Gestion d’infrastructure L’optimisation des pôles d’échanges
S’il n’existe pas encore de modèle dominant en Europe concernant le statut des gares et aérogares, chacun sent à la lecture de la presse que la recomposition du secteur s’accélère. Tandis que l’Espagnol Abertis vient de s’assurer le monopole des aéroports anglais (sauf à Londres), en France les régions deviennent les autorités gestionnaires et concédantes des aéroports qui ne restent pas nationaux et l’État actionnaire choisit d’ouvrir le capital d’ADP.
Dans le secteur ferroviaire aussi, l’arrivée de nouveaux exploitants pose la question de l’impartialité du gestionnaire d’infrastructure, par exemple en Allemagne où l’opérateur historique se positionne à la fois comme l’un des opérateurs du marché et comme le gestionnaire d’infrastructure des voies (DB Net) et des gares (DB Station).
Quel doit être le rôle des gestionnaires de gares et d’aérogares ?
Quelles fonctions doivent-ils prendre en charge et quel doit être leur mode de gouvernance ? Cet article se propose d’explorer la question.
Adapter la gestion du site à la typologie des flux
L’optimisation d’une gare se lit d’abord à la fluidité des échanges entre un mode de transport principal1 et la zone de la chalandise de la gare, captée par des modes de pré-postacheminement.
Pour le gestionnaire d’infrastructure, la nature des contraintes d’optimisation varie selon les modes de transport en correspondance, le volume des flux à gérer, les types de clientèles – plus ou moins captives et plus ou moins sensibles à la valeur du temps.
Le schéma n° 1 donne une idée du casse-tête logistique de l’optimisation d’un pôle comme Paris-Charles- de-Gaulle, gérant 45 millions de voyageurs annuels et des milliers de migrations alternantes quotidiennes pour desservir la zone d’emploi.
Les services en gare doivent pouvoir s’adapter à la typologie des échanges : gare périurbaine de rabattement en parking +rail intégrant dans un même billet le stationnement et le tram, gare de banlieue synchronisant des correspondances quai à quai (Juvisy), aéroport tourné vers le point à point low-cost européen (Beauvais-Tillé), aéroport cherchant à optimiser l’irrigation de sa zone de chalandise pour atteindre la taille critique justifiant une offre intercontinentale (Lyon- Saint-Exupéry).

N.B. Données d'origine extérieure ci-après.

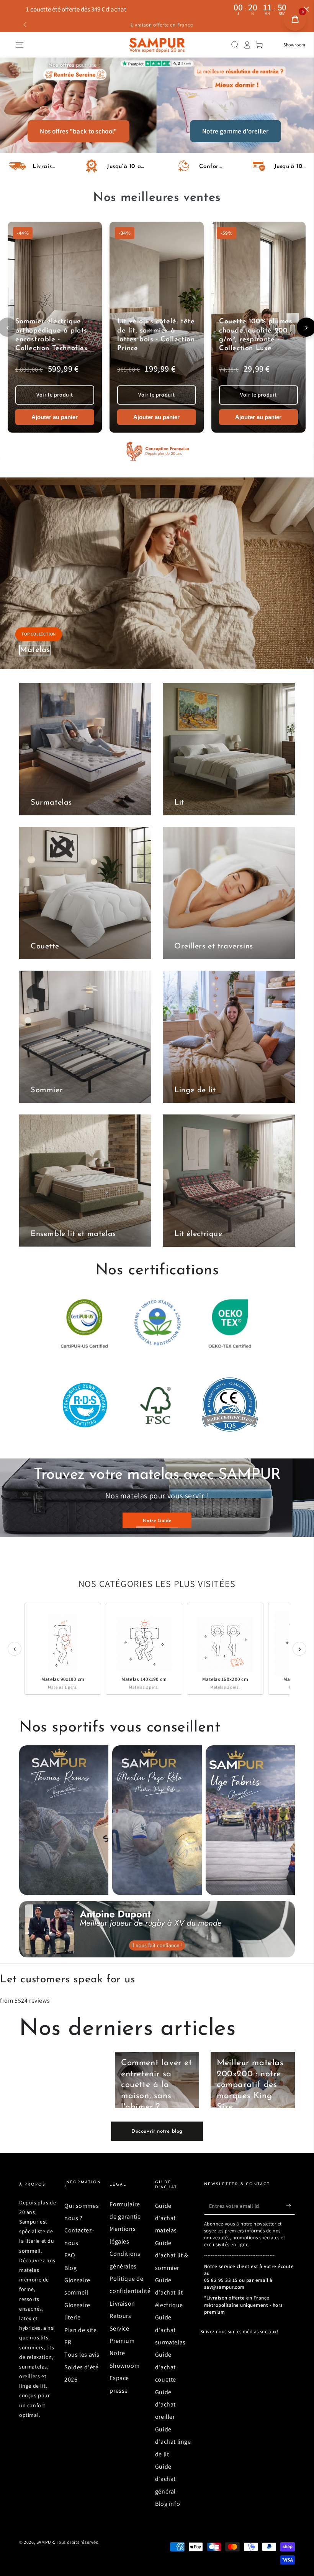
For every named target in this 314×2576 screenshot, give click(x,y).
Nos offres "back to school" (78, 131)
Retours (120, 2316)
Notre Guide (65, 1511)
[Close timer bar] (306, 9)
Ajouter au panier (54, 417)
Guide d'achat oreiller (165, 2404)
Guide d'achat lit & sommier (171, 2255)
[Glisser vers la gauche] (25, 25)
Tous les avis (82, 2354)
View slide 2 (168, 1521)
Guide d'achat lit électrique (169, 2292)
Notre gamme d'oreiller (235, 131)
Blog (70, 2268)
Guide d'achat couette (165, 2366)
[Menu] (19, 44)
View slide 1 (145, 1521)
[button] (235, 44)
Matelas (35, 650)
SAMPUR (45, 2542)
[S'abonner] (290, 2205)
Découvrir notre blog (157, 2131)
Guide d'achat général (165, 2478)
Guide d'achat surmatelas (170, 2329)
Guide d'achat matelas (166, 2218)
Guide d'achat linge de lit (173, 2441)
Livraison (122, 2303)
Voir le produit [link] (54, 394)
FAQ (69, 2255)
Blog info (167, 2504)
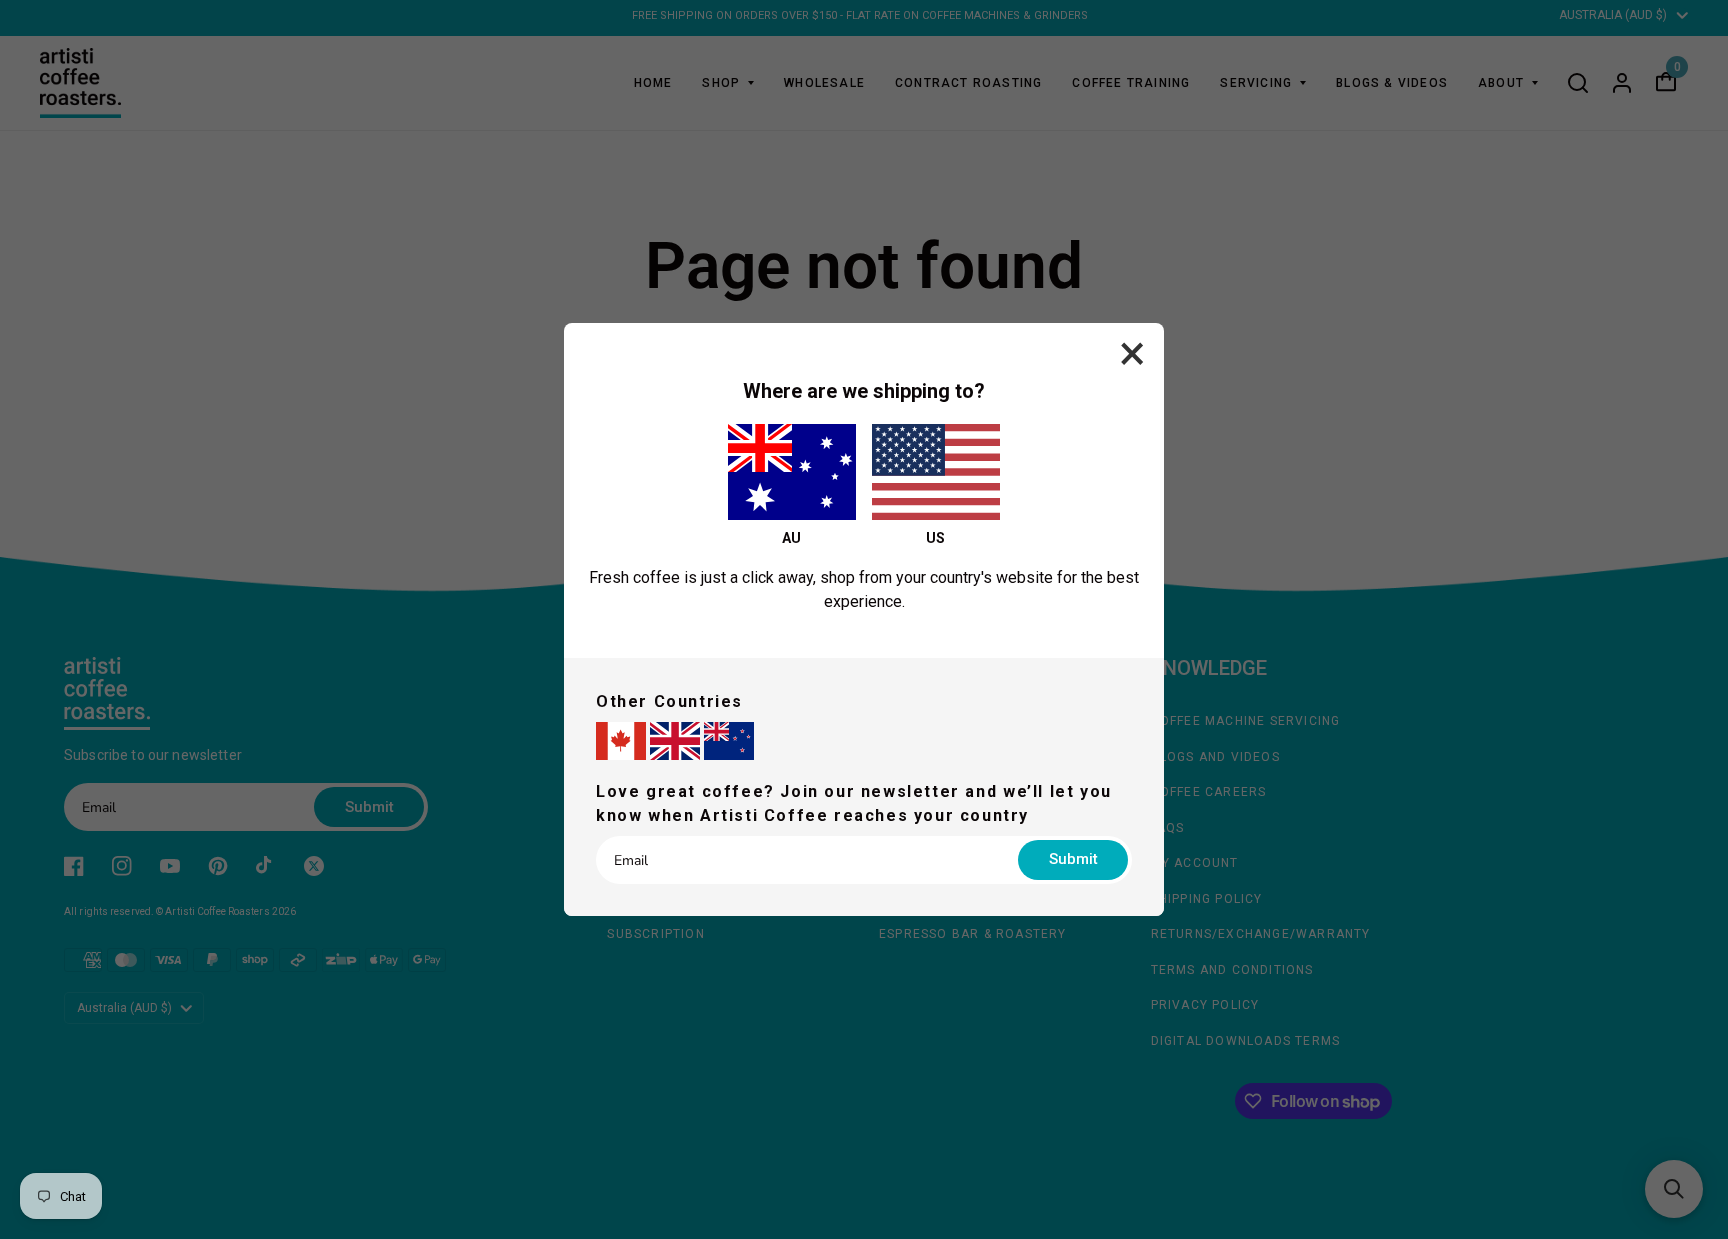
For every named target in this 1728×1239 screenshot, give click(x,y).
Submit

Limiter l’effet de rupture des correspondances
La fluidité dépend en premier lieu de la fréquence de l’offre et de la synchronisation entre l’offre du trajet principal et les modes de pré-postacheminement. Dans l’aéroportuaire par exemple, le fonctionnement en » hub and spoke » impose ainsi deux à trois plages de convergence par jour pour limiter le temps de correspondance, qui tient une place prépondérante dans le temps global de déplacement. À Roissy-CDG, dans le cas d’un trajet TGV + avion, le temps de correspondance représente en moyenne trois heures quarante minutes pour un trajet principal en avion de sept heures et un pré-postacheminement TGV de deux heures quinze minutes, soit 28 % du temps de trajet total. Il atteint même 39 % à Lyon- Saint-Exupéry2 sur des trajets TGV + avion, il est vrai de moins longue distance. Même sur des correspondances d’avion à avion, il est difficile de descendre en dessous de quarante-cinq minutes de battement, quel que soit l’aéroport3.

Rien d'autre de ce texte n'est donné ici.